Ioannis (John) Kymissis, Kenneth Brayer Professor and chair of electrical engineering, was recognized for his contributions to thin-film electronics for displays and sensors. His work focuses on the processing, integration, and application of thin-film electronics. He is active in a number of areas including the use of piezoelectric polymers as pressure sensors, microphones, and energy harvesting elements; the use of printing to create new devices for the classification of chemicals and radiation detection; and the use of piezoelectric thin films co-integrated with high performance electronics to create new devices for radio frequency filtering, vapor sensing, and detection of infrared radiation. Kymissis is also active in the display field, focusing particularly on the development of new backplanes and integration strategies for OLED, QDLED, and microLED displays. His group's work in both of these areas has been licensed by a number of companies for integration into a range of sensor and display systems.
Gil Zussman, professor of electrical engineering and computer science (affiliated) and vice chair of electrical engineering, was recognized for his contributions to the design of wireless network systems. His research focuses on wireless, mobile, and resilient networks. His group has made theoretical contributions in the areas of distributed throughput optimization,cross-layer network optimization, and optical network and power grid resilience to cyber-physical attacks. Moreover, he developed and experimentally demonstrated algorithms and systems that deal with the unique characteristics of the communications hardware, the physical environment, and the higher layer applications (video streaming, VR, etc.). These include energy harvesting networks for the Internet of Things, full-duplex wireless networks, and wireless multicast for video streaming. Together with his collaborators, Zussman is building unique prototypes and testbeds, thereby allowing new insights into network performance. In particular, he is the Columbia principal investigator of the NSF Platforms for Advanced Wireless Research (PAWR) COSMOS testbed that is being deployed in West Harlem to support experimentation with beyond-5G wireless, optical, and edge-cloud networks.
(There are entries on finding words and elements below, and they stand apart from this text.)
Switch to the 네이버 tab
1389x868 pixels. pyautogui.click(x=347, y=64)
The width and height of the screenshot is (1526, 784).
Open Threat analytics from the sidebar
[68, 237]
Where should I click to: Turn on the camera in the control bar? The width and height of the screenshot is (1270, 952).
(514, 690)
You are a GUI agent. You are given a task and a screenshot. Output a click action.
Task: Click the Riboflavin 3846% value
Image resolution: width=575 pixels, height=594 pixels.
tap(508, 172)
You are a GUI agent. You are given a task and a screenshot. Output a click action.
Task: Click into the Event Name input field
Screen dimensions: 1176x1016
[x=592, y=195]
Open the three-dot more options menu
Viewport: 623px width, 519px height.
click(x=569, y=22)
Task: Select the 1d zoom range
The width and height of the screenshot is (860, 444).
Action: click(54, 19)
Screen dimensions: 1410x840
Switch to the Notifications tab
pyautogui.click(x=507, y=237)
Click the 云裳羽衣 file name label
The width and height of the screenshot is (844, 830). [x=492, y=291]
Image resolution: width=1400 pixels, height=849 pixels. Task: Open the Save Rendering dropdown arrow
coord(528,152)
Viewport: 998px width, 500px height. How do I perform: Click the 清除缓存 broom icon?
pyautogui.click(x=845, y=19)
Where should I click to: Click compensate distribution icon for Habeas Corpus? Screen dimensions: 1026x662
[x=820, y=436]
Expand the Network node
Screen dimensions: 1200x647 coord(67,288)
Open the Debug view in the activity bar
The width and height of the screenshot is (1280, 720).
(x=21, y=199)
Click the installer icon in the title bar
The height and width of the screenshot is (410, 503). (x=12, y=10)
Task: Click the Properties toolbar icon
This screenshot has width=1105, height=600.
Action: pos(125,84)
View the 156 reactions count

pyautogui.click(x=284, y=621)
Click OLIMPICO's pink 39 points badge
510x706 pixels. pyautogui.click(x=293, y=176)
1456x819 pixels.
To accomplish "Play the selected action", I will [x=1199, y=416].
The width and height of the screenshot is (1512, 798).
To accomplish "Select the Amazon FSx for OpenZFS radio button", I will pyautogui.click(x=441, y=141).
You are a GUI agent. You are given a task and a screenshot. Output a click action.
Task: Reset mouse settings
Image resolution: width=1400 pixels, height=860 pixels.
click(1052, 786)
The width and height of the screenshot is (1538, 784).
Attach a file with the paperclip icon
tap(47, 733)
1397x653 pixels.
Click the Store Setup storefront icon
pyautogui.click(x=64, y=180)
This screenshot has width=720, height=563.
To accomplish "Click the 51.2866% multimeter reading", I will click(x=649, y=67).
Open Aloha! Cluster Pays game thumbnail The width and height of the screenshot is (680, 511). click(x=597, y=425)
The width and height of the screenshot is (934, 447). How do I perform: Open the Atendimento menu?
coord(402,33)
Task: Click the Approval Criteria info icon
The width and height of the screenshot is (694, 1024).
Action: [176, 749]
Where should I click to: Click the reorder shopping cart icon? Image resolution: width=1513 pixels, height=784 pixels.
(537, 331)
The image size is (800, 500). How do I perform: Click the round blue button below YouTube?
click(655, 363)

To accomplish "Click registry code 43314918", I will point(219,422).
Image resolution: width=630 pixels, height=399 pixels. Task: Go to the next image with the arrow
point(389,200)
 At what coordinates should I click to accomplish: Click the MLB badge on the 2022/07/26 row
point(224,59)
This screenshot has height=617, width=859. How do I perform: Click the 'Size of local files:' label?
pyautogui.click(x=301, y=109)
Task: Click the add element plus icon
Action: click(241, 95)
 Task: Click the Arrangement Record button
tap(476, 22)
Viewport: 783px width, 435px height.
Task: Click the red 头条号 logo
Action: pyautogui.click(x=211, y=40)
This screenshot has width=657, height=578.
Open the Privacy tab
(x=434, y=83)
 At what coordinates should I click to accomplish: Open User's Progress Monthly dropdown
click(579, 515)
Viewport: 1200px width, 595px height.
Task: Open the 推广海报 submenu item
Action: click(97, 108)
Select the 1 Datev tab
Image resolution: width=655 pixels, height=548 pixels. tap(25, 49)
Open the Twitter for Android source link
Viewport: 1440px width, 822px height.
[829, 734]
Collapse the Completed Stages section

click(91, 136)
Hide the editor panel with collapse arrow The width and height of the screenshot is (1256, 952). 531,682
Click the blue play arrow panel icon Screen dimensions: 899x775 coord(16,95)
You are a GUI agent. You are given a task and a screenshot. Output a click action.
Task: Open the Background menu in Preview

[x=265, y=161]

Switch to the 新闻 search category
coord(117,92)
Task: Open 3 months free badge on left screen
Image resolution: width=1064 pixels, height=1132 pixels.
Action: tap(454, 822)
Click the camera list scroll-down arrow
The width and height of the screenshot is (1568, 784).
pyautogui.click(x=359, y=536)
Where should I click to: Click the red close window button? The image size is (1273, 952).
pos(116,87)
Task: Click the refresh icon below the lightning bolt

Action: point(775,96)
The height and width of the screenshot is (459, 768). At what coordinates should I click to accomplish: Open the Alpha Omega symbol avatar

Tony Heinz, David M. Rickey Professor Emeritus, was recognized for his contributions to spectroscopic techniques, nanophotonics, and optical nanomaterials. His research has centered on the elucidation of the properties and dynamics of nanoscale materials through the application of a wide range of optical spectroscopies. His research on surfaces, interfaces, and nanoscale materials, such as carbon nanotubes, graphene, and other 2D materials, has been recognized by a number of awards. Chair of electrical engineering at Columbia Engineering from 2003 to 2007, Heinz is currently a professor of applied physics and of photon science at Stanford University and a special research scientist at Columbia.